Tory plans include scrapping the 1998 Human Rights Act, which underpins a key aspect of the 1998 Good Friday Agreement. The GFA peace deal included a measure that Britain integrate the European Convention of Human Rights into law in the six counties, a process included in the Human Rights Act.
The GFA was meant to ensure that European standards on human rights would apply to the north of Ireland. Since 1998, all legislation created by the Stormont Assembly must comply with European law.
Irish nationalists in the six counties have warned the move could spell “chaos” for the north of Ireland and have a deep impact on the Stormont set-up. Social Democratic and Labour Party justice spokesperson Alban Maginness expressed concern that pro-British unionists might seek to exploit the removal of the act to push laws to defend sectarian parades.
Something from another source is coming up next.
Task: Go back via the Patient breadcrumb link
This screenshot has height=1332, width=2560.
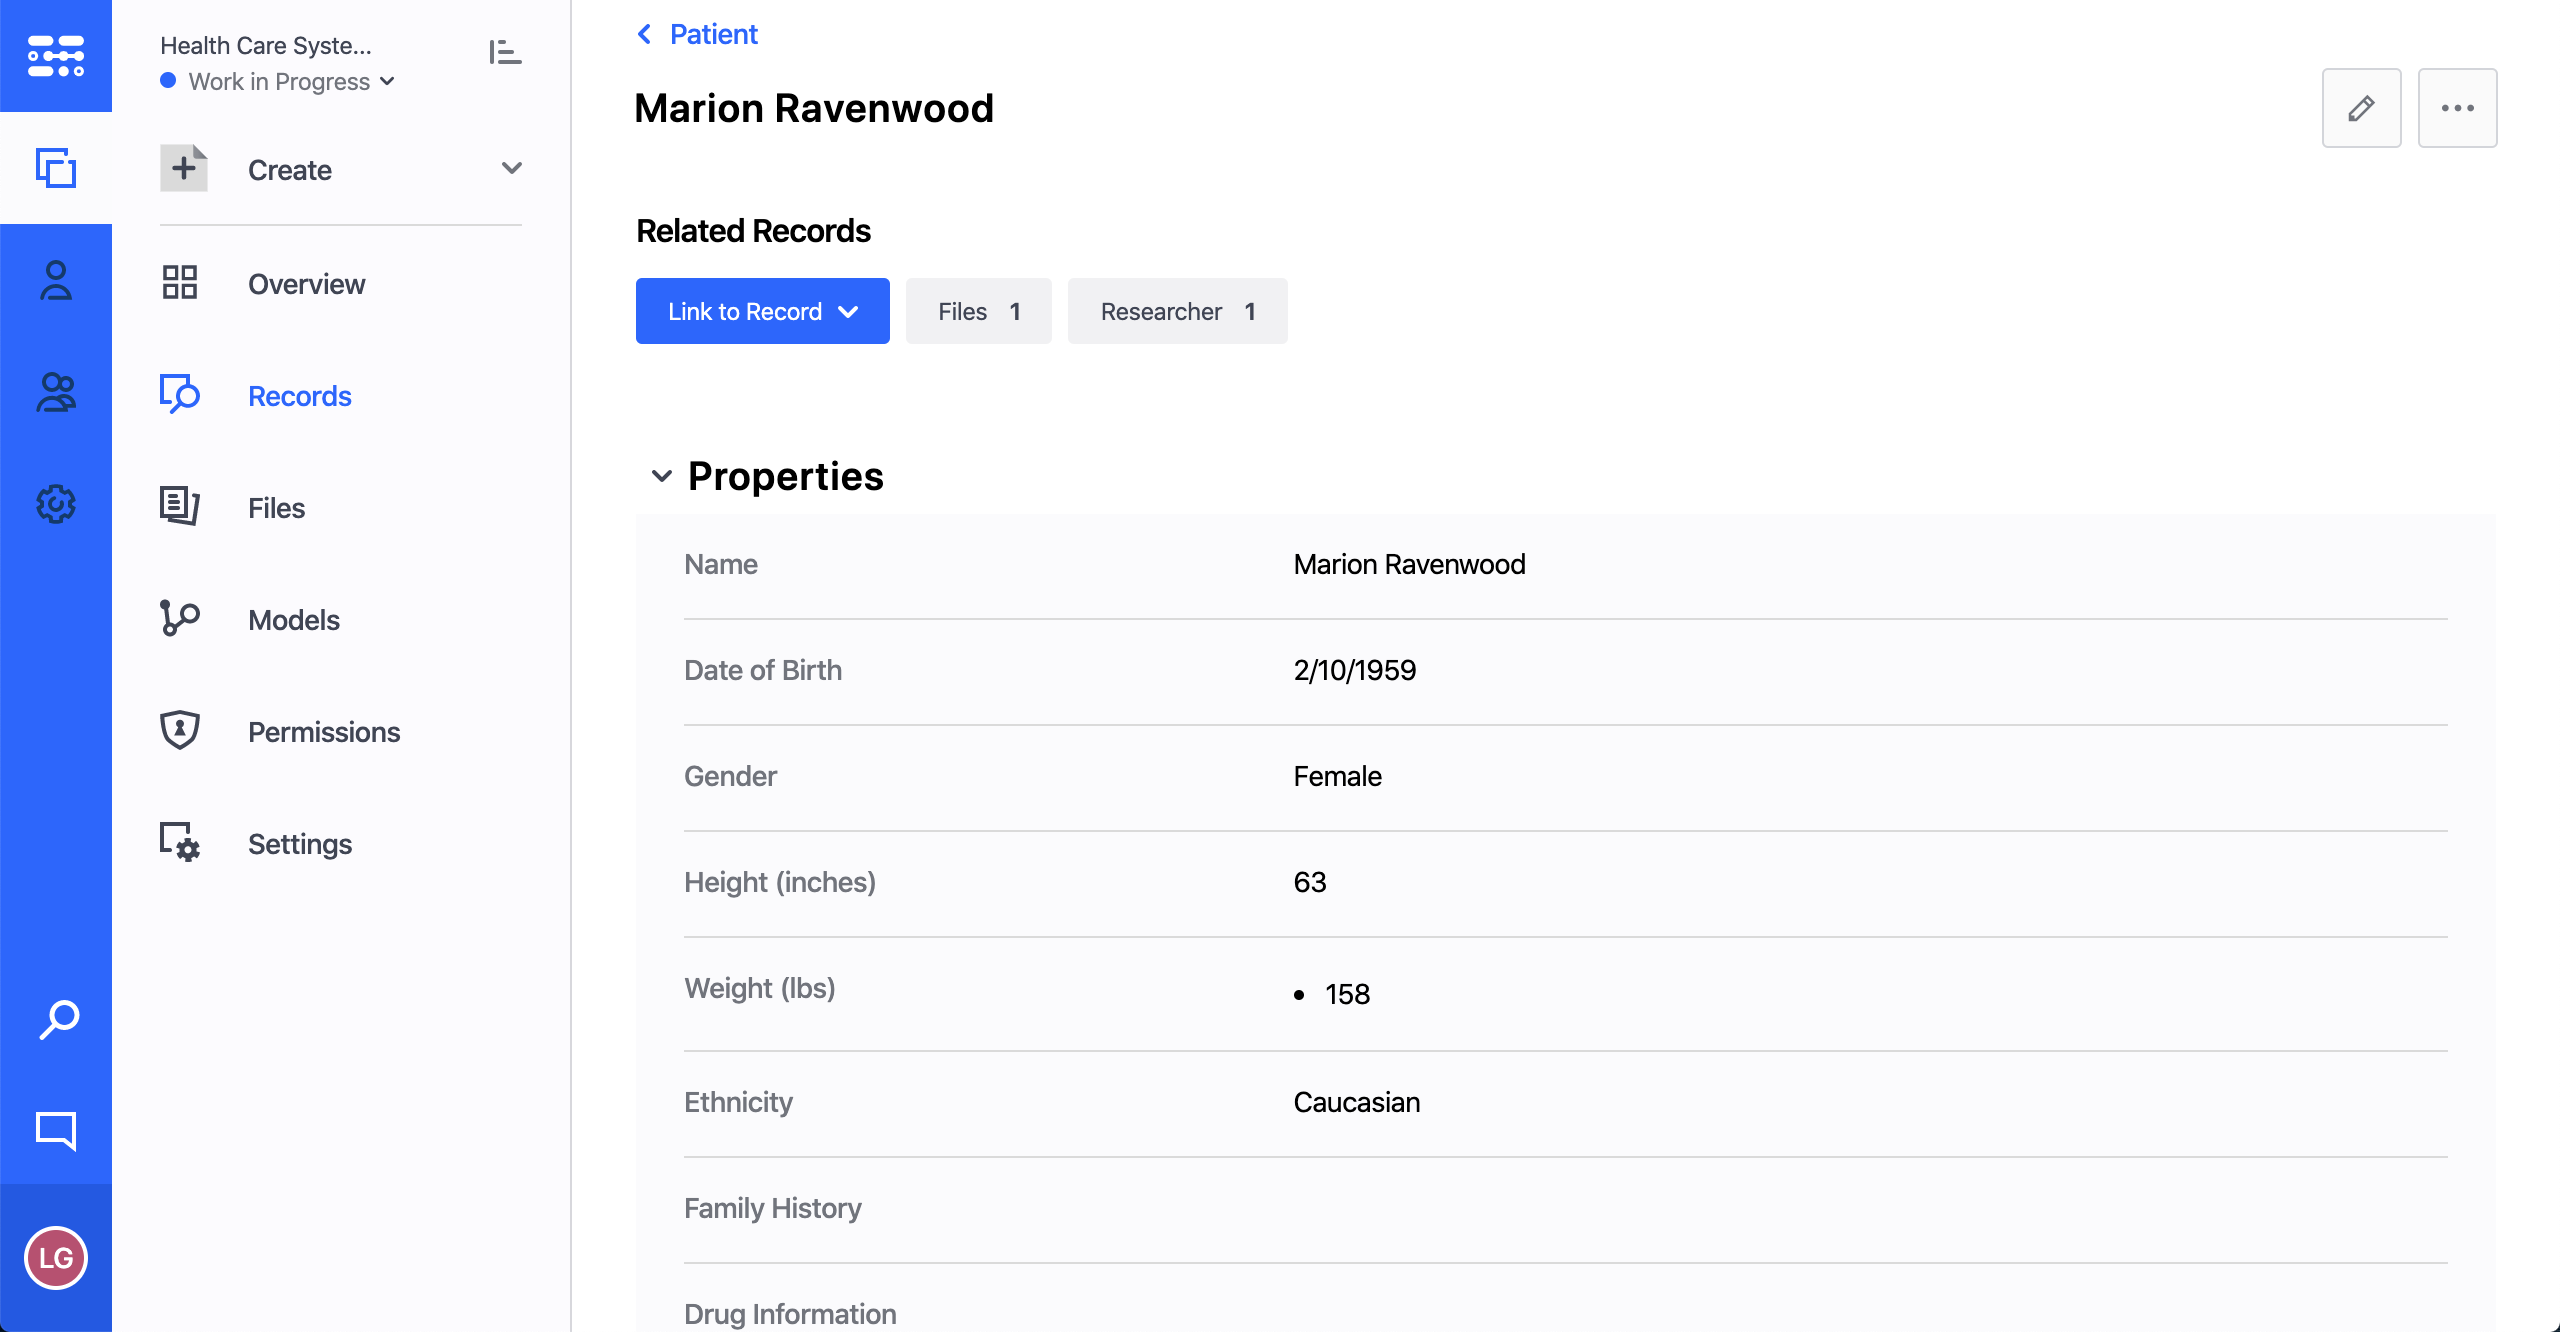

The Committee for the Administration of Justice and Amnesty International have warned against the move. The CAJ said it would shatter confidence over policing reform.
“The European [convention on human rights] is absolutely vital in the day-to-day governance of Northern Ireland - to withdraw from it would be a colossal blow to the peace process,” said CAJ director Brian Gormally said.
Sinn Fein’s Gerry Adams called it a “scandalous attack” on the peace deal. He said repealing the act would be a “grievous breach” of the GFA and would have “enormous” implications for the administration of government, justice, policing, and equality.